Consigne A:
Répondez aux questions suivantes d'après le texte sur la Ferrari Berlinetta Boxer.
(i) En quelle année la Berlinetta Boxer a-t-elle remplacé la 365 GTB/4 « Daytona » ?
(ii) Depuis quelle année les F1 de la Scuderia utilisaient-elles un 12 cylindres à plat ?
(iii) Où Ferrari a-t-il décidé de placer la boîte de vitesses ?
Consigne B:
Prolongez le texte sur la Ferrari Berlinetta Boxer à partir de sa dernière phrase.

Histoire
Commençons par le commencement et par le nom de la voiture qui a remplacé la 365 GTB/4 « Daytona » en 1973, la Berlinetta Boxer, car il a marqué un changement de direction significatif à Maranello. Après un quart de siècle à assembler des voitures de route avec un moteur en V, Ferrari est passé aux cylindres opposés horizontalement pour sa nouvelle supersportive.
Les ingénieurs diront que très peu de moteurs à plat sont de véritables « boxers » et que le 12 cylindres à plat des BB est plus précisément un V12 avec un angle d’ouverture de 180°. Mais ça n’a pas vraiment d’importance : « boxer » évoquait l’image de pistons opposés qui se frappent l’un contre l’autre et puis « Berlinetta Boxer », ça sonnait bien… Avoir un 12 cylindres à plat permettait également de faire écho aux F1 de la Scuderia qui utilisaient cette architecture depuis 1970, même si ces moteurs de route et de course n’avaient rien à voir. L’autre changement significatif apporté par la BB était la position dudit moteur. Enzo Ferrari a toujours pensé qu’il fallait que les chevaux tirent la charrette, du moins en ce qui concernait ses berlinetta V12. Mais la Lamborghini Miura à moteur central avait démodé la Daytona, et sa remplaçante, la Countach, était encore plus avant-gardiste. La nouvelle supercar de Ferrari se devait d’avoir un moteur placé derrière son conducteur.
Le 12 cylindres à plat faisait écho aux moteurs des F1 de la Scuderia
Le passage au 12 cylindres à plat était partiellement dicté par des considérations d’architecture. L’un des aspects les plus frappants de la Miura, outre ses lignes fabuleuses, est le fait que son moteur soit monté transversalement, le bloc et le carter de boîte ne formant qu’une pièce et partageant la même huile. C’était une merveille d’architecture, même si l’habitacle était plus étriqué que celui de la Daytona. Conscient qu’un moteur longitudinal avec une boîte placée dans l’axe ajouterait quelques centimètres d’empattement et / ou réduirait l’espace habitable, Ferrari a décidé de placer la boîte sous le moteur. Cela permettait un empattement plus court et un habitacle plus grand, et cela imposait aussi un moteur à plat pour conserver un centre de gravité raisonnablement bas, même si cela plaçait une masse substantielle à une hauteur non optimale en ce qui concernait la tenue de route.

Bloc de données:

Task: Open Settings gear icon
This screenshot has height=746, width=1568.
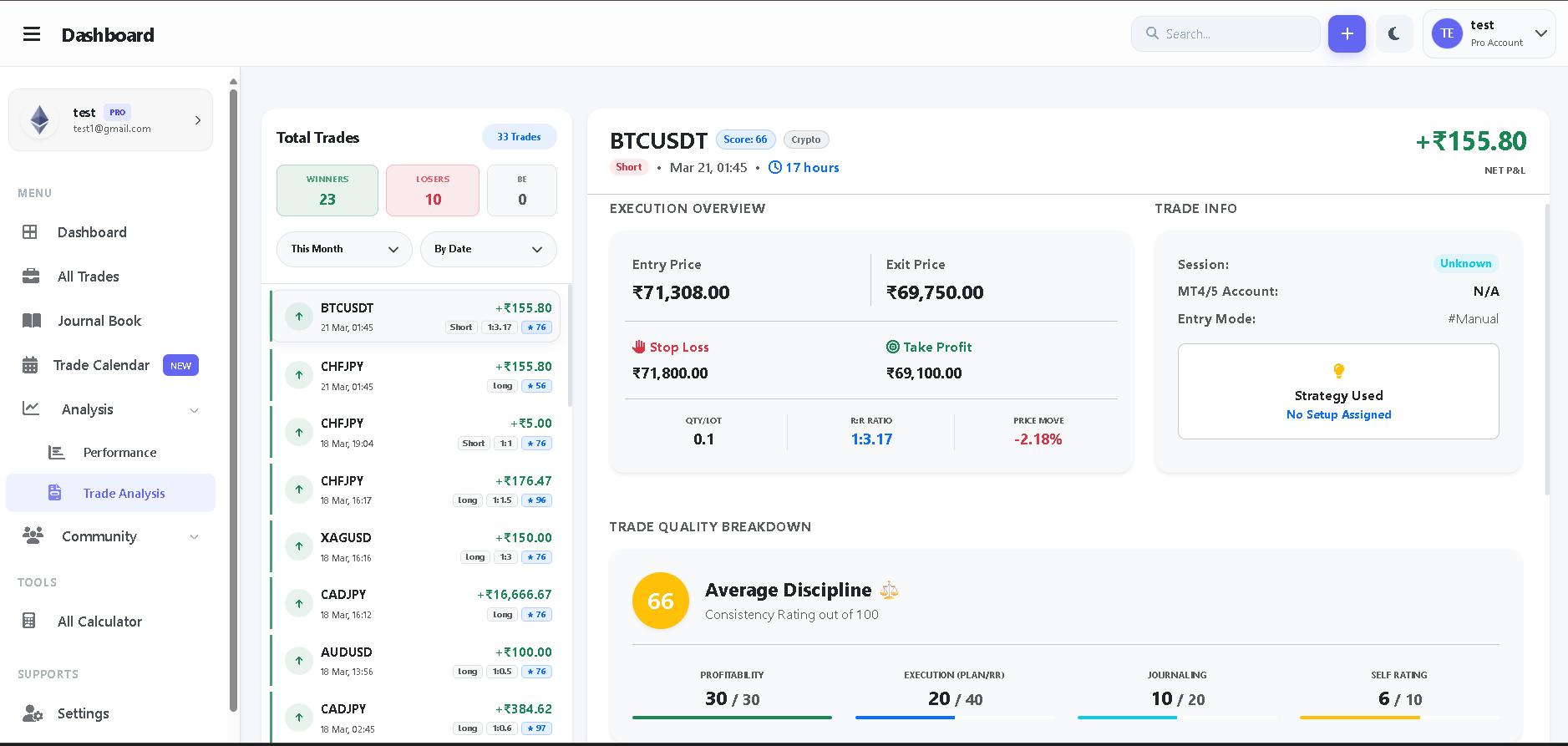Action: tap(33, 713)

Réponse rédigée A:
(i) En 1973.
(ii) Depuis 1970.
(iii) Sous le moteur.

Réponse rédigée B:
Délicate ?
Lorsque la nouvelle voiture fut présentée en 1973 sous la dénomination 365 GT4/BB, cela n’a pas trop causé de remous. La presse a adoré les lignes Pininfarina épurées, ainsi que ses performances. Road & Track l’a chronométrée à 280 km/h et Motor a enregistré un temps de 6”5 au 0 à 100 km/h et aucun de ces deux magazines ne lui a trouvé de défaut dynamique, R&T concluant que son comportement était un délice. Avec le temps, les BB ont néanmoins gagné la réputation d’être délicates à la limite. En clair, si vous lâchez soudainement les gaz en courbes, le poids du moteur aura envie de suivre sa propre voie, faisant décrocher l’arrière et envoyant la voiture en tête-à-queue.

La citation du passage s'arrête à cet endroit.